China said on Monday that urban employment held up in 2015 even as economic growth slowed, but the Human Resources ministry warned that the pace of job creation is slowing.
More than 13.12 million new jobs were generated for urban residents in the world’s second largest economy in 2015, a senior government official said on Monday.
Yin Weimin, Minister of Human Resources and Social Security, told a press conference that China had created more than 13 million new jobs for urban residents annually since 2013, though the reading for 2015 was down 0.8 per cent from the year before.

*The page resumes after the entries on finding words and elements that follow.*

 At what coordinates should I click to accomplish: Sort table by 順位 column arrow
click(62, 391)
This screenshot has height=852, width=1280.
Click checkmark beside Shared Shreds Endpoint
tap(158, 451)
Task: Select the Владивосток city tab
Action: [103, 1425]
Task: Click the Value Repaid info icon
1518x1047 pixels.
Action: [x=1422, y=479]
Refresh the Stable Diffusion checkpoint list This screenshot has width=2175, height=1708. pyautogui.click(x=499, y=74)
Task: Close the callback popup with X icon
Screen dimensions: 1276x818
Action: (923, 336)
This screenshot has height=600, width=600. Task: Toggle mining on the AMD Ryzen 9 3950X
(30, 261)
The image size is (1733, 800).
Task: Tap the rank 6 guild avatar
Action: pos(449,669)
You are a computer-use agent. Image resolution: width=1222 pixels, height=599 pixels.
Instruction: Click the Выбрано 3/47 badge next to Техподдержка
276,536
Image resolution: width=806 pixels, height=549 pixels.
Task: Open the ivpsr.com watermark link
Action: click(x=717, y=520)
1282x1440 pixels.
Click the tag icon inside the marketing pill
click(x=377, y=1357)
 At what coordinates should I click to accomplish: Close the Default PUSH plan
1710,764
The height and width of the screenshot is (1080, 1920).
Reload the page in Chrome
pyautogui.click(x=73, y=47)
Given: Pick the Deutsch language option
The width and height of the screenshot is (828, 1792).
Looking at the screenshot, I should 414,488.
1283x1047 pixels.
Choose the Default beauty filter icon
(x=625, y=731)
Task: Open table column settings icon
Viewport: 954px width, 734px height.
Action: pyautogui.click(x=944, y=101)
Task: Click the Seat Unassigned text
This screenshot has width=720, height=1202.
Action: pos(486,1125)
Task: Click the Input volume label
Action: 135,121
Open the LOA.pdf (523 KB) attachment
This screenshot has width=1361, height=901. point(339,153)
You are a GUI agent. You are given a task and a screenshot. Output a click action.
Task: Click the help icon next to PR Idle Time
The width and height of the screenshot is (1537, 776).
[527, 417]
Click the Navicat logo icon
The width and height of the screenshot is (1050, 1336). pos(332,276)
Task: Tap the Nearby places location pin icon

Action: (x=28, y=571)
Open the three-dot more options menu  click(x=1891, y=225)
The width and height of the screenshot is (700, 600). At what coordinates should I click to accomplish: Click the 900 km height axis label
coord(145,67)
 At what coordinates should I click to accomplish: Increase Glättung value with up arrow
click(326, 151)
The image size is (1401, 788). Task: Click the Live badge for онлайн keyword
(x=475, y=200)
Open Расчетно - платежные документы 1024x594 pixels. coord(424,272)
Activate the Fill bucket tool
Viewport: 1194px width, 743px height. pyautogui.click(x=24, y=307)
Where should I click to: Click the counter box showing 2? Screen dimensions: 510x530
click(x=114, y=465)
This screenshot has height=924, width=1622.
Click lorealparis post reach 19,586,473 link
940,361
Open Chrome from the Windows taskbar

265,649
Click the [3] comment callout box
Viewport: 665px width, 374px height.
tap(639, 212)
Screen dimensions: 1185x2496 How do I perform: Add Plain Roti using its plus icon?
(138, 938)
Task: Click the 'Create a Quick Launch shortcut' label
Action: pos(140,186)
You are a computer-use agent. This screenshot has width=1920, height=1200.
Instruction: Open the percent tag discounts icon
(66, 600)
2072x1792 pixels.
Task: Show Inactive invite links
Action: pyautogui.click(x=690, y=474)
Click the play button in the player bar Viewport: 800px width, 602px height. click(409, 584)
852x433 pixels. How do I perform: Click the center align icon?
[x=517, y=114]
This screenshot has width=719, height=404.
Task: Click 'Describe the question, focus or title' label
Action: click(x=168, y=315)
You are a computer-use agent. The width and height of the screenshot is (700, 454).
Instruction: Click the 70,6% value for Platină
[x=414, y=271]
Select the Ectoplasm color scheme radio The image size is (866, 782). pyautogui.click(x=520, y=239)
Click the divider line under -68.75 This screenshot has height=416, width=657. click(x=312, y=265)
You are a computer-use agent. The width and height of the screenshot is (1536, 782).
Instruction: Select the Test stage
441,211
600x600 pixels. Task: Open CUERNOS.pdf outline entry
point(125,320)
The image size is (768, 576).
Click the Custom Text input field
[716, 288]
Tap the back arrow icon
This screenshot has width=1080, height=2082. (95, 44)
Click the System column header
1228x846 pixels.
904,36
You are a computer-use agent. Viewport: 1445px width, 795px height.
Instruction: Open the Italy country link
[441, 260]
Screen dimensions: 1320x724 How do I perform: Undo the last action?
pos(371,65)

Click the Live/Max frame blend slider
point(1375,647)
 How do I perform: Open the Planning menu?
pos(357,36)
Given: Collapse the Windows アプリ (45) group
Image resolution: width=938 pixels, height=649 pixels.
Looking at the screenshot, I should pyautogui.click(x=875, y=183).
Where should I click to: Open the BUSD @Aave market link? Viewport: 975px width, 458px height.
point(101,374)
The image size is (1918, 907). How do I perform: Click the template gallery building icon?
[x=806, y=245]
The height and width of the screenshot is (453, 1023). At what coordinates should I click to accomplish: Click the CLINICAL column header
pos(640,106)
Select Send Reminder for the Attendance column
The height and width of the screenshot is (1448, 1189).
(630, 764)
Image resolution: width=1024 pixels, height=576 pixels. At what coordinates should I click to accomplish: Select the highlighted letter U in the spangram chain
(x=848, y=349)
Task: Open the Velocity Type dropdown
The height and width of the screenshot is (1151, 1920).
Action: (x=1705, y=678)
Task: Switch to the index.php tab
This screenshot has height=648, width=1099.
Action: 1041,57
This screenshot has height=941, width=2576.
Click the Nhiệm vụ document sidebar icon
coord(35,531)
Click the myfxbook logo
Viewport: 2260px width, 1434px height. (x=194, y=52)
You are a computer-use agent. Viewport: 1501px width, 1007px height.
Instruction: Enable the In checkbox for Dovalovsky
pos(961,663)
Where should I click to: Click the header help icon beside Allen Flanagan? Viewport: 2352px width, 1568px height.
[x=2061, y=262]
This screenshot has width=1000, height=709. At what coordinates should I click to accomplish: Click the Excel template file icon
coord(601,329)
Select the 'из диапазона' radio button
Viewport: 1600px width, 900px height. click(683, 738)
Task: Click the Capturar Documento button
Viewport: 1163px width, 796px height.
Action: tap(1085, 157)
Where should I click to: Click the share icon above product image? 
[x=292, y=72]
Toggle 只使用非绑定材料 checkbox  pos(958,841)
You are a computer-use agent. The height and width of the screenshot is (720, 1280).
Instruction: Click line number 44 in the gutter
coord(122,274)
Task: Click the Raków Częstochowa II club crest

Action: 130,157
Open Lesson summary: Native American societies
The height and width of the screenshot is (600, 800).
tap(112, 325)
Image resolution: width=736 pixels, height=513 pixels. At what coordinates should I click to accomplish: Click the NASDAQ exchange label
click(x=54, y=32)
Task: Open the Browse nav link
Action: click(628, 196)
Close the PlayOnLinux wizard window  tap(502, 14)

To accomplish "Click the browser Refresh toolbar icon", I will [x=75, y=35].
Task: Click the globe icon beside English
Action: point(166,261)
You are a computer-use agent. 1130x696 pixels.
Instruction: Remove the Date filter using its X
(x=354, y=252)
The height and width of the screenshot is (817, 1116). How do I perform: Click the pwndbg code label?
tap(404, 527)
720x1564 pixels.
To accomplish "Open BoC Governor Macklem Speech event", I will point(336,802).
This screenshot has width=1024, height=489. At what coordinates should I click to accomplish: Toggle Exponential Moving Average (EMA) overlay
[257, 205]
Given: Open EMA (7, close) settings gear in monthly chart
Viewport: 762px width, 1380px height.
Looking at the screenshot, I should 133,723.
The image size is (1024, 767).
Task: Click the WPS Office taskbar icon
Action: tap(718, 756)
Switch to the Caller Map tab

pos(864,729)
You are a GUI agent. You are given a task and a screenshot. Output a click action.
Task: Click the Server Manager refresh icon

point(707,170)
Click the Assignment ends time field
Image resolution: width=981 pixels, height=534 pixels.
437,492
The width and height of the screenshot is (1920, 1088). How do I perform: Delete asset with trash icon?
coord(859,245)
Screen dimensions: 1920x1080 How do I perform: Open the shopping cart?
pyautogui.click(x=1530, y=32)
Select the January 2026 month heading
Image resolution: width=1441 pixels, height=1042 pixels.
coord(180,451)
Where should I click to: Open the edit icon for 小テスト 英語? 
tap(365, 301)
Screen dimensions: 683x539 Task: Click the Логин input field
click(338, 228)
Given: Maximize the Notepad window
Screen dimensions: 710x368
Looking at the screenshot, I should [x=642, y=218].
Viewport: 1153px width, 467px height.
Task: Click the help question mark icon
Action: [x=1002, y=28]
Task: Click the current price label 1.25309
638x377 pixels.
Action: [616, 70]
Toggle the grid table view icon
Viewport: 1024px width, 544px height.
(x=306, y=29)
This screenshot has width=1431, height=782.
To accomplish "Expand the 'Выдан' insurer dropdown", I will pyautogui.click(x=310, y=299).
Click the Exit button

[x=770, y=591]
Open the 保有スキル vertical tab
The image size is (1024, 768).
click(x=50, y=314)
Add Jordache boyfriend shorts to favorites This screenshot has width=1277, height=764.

At the end of 2015, China’s total employed population stood at 774.51 million, the National Bureau of Statistics (NBS) said on Monday.
China’s labor productivity, measured by output per worker, rose 6.6 percent year on year in 2015, NBS said.
China’s economy grew 6.9 per cent year on year in 2015, the slowest annual expansion in 25 years, with GDP reaching 67.67 trillion yuan.
Earlier last week, the Ministry of Industry and Information Technology said China will allocate 100 billion yuan (£13.5 billion) over two years to relocate workers laid off as a result of China’s efforts to curb overcapacity in sectors like steel.
The urban unemployment rate hovered between 4 per cent and 4.5 per cent in the last decade, even during the global financial crisis, partly because it does not account for China’s 298 million migrant labourers.